Your goal | Give again, word for word, every line in the entries below from the line with "This screenshot has height=521, width=763." up to and including the line with "2576x1449 pixels.", and no other line.

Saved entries

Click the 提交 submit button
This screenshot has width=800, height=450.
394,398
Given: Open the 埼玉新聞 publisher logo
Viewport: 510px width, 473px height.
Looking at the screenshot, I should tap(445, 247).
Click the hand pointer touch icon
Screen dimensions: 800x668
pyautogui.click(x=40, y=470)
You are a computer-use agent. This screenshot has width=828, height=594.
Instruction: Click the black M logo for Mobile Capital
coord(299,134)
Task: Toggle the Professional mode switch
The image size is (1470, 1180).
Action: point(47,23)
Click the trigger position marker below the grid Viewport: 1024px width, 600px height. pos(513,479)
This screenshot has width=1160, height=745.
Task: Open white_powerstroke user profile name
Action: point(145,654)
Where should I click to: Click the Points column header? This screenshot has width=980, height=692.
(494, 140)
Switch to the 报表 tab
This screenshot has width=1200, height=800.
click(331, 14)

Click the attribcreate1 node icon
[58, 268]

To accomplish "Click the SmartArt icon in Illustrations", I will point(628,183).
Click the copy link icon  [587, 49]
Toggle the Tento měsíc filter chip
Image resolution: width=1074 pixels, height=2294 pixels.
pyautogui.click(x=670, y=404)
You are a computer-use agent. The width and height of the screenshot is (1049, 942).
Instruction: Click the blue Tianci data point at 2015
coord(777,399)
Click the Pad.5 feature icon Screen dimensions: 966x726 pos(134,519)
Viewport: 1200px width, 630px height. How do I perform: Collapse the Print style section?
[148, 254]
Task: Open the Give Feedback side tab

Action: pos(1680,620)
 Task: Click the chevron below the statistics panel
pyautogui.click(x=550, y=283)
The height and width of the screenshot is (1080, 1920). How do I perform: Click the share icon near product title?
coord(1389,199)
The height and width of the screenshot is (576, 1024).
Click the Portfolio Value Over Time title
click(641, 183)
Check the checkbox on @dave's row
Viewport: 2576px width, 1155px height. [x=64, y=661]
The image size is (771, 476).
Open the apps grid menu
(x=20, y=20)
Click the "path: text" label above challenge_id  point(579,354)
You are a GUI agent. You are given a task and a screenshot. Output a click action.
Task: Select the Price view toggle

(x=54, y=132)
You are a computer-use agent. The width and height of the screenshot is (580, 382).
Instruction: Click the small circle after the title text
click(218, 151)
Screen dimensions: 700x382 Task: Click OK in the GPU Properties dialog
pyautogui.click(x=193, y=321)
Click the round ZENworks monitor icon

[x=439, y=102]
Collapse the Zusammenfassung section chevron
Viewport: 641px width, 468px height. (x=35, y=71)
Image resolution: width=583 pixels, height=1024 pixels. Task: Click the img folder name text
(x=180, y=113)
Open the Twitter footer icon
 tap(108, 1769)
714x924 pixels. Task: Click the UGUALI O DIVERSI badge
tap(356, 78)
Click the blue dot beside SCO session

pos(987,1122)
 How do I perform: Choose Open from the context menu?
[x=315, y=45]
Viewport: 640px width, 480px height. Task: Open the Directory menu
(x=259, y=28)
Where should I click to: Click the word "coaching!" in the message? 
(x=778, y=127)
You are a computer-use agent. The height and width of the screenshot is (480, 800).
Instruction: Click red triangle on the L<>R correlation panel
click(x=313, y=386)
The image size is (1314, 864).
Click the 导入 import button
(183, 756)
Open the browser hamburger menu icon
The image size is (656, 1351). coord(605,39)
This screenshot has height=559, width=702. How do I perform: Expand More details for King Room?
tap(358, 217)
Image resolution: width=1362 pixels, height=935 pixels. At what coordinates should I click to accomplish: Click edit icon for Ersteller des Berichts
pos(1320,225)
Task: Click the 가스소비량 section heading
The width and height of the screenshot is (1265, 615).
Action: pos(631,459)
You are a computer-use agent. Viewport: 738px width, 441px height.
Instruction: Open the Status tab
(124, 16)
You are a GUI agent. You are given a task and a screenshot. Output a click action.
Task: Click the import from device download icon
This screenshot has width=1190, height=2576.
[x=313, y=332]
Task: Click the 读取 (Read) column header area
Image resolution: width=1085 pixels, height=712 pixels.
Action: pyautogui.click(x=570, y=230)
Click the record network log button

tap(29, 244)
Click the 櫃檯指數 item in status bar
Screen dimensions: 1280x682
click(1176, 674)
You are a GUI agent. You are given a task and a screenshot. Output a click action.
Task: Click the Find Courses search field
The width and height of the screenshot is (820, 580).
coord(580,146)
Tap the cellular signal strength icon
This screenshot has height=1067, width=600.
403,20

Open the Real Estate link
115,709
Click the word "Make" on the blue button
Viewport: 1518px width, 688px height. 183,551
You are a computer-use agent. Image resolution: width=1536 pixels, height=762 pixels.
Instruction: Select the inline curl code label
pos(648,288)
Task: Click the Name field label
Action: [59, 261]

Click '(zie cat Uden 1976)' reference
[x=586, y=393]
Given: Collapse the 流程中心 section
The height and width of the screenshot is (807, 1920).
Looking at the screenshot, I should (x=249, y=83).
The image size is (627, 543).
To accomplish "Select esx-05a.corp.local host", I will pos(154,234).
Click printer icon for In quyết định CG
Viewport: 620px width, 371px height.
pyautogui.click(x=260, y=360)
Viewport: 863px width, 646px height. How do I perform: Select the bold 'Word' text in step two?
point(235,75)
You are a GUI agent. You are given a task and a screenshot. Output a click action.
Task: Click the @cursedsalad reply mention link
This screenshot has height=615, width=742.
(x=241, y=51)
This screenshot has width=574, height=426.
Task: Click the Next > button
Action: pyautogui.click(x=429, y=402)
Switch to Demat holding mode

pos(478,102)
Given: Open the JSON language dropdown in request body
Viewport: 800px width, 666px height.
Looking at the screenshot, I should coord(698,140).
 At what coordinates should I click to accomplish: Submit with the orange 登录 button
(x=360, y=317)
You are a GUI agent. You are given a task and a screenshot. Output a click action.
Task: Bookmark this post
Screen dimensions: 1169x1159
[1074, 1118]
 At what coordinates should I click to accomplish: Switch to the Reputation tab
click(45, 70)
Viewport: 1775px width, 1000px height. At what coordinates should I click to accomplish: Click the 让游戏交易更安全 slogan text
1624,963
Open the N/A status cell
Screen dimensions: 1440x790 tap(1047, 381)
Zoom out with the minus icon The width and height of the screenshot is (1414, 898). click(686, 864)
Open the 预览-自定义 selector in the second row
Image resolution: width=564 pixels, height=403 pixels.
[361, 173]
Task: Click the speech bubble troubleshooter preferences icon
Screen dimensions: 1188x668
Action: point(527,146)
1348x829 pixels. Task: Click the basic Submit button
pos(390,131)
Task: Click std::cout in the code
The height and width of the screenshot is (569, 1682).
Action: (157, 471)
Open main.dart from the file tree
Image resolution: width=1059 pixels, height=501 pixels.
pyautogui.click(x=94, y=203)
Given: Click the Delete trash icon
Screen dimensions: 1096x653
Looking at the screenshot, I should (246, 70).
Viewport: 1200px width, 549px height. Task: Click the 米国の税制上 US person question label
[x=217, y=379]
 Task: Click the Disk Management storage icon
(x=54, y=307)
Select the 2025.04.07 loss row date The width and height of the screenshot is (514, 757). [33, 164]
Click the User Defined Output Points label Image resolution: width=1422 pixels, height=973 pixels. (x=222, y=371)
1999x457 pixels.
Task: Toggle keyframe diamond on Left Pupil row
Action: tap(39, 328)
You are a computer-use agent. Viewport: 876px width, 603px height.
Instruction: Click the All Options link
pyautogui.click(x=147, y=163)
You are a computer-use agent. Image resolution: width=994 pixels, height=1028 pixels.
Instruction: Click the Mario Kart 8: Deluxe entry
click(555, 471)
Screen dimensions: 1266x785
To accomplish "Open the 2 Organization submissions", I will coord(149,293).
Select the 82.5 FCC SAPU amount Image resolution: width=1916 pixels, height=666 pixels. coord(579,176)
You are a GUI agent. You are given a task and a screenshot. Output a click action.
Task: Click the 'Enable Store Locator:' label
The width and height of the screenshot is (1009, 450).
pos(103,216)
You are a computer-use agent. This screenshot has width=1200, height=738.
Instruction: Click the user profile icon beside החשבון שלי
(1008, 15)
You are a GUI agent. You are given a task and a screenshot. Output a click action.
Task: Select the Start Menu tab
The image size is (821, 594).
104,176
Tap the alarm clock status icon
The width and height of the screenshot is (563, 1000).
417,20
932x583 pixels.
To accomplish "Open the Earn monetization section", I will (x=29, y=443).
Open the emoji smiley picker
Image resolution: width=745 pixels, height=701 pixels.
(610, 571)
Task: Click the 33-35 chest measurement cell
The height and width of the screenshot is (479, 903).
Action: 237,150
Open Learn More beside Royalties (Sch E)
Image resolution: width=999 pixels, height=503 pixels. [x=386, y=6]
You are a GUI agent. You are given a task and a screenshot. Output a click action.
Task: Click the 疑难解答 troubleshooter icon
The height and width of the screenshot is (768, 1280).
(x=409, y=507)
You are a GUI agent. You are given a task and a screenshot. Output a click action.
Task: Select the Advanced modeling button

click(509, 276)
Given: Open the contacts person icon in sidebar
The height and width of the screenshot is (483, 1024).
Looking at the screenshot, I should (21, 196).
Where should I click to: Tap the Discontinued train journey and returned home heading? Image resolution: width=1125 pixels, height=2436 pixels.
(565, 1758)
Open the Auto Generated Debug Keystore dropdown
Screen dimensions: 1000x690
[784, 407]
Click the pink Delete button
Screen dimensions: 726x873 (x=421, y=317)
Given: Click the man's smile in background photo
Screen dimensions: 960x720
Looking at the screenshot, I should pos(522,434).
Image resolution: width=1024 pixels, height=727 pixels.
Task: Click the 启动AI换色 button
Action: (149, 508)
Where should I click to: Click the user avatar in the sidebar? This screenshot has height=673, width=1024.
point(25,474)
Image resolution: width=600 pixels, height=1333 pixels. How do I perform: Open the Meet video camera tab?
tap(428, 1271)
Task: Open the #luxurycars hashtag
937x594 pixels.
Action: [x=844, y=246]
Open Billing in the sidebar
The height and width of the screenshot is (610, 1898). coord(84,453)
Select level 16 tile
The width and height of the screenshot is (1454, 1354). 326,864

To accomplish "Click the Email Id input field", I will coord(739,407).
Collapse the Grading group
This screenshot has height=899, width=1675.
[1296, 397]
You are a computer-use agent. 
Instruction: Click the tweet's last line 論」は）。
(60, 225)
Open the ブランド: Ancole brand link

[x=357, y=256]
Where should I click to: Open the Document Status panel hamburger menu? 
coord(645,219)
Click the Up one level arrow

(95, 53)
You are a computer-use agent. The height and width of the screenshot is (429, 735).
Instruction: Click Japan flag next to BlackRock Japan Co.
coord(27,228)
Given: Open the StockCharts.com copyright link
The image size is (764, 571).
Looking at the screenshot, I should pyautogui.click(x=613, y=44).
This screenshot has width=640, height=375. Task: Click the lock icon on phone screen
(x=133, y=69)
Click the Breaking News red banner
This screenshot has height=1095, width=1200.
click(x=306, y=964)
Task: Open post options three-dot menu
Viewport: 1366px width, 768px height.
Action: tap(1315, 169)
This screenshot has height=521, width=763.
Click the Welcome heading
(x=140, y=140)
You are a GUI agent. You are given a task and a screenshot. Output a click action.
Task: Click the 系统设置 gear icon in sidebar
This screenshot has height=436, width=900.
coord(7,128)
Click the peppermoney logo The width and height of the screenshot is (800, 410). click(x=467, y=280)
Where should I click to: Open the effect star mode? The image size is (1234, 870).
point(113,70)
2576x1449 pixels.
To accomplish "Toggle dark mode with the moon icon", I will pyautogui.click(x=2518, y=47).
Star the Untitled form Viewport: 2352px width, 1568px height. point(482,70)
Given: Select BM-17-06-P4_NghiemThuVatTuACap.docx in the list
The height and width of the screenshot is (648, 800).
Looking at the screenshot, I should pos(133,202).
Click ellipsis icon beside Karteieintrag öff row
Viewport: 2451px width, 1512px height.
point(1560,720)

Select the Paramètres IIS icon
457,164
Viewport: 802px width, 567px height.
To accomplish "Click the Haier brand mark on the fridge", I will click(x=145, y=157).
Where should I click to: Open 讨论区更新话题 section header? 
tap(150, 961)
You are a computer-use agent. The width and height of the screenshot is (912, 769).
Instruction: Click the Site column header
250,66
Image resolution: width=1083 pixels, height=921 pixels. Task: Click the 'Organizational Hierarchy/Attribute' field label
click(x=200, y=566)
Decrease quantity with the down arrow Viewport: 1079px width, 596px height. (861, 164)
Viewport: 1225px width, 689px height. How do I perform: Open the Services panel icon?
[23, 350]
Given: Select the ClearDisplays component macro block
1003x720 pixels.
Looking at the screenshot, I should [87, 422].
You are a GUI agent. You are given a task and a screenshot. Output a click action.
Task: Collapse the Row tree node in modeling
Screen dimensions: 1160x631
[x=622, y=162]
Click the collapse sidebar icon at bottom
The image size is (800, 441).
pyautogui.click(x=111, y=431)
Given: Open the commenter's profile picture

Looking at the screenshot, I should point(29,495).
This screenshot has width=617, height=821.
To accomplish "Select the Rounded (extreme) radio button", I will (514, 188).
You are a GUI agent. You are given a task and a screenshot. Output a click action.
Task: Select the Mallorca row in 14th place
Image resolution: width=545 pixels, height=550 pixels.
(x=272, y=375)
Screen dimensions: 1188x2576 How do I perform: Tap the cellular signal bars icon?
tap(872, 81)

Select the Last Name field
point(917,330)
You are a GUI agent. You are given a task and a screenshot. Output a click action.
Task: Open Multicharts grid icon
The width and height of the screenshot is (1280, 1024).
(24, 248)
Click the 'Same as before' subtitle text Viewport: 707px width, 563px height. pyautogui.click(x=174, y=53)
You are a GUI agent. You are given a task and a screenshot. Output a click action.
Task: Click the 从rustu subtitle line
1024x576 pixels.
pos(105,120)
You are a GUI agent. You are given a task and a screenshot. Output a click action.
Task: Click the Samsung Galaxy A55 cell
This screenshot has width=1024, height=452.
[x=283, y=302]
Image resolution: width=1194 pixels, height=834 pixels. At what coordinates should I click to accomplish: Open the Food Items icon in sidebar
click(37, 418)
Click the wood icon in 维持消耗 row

Completed exercise |
This screenshot has height=521, width=763.
Click the Welcome heading
(x=140, y=140)
You are a GUI agent. You are given a task and a screenshot. Output a click action.
Task: Click the 系统设置 gear icon in sidebar
This screenshot has height=436, width=900.
coord(7,128)
Click the peppermoney logo The width and height of the screenshot is (800, 410). click(x=467, y=280)
Where should I click to: Open the effect star mode? The image size is (1234, 870).
point(113,70)
2576x1449 pixels.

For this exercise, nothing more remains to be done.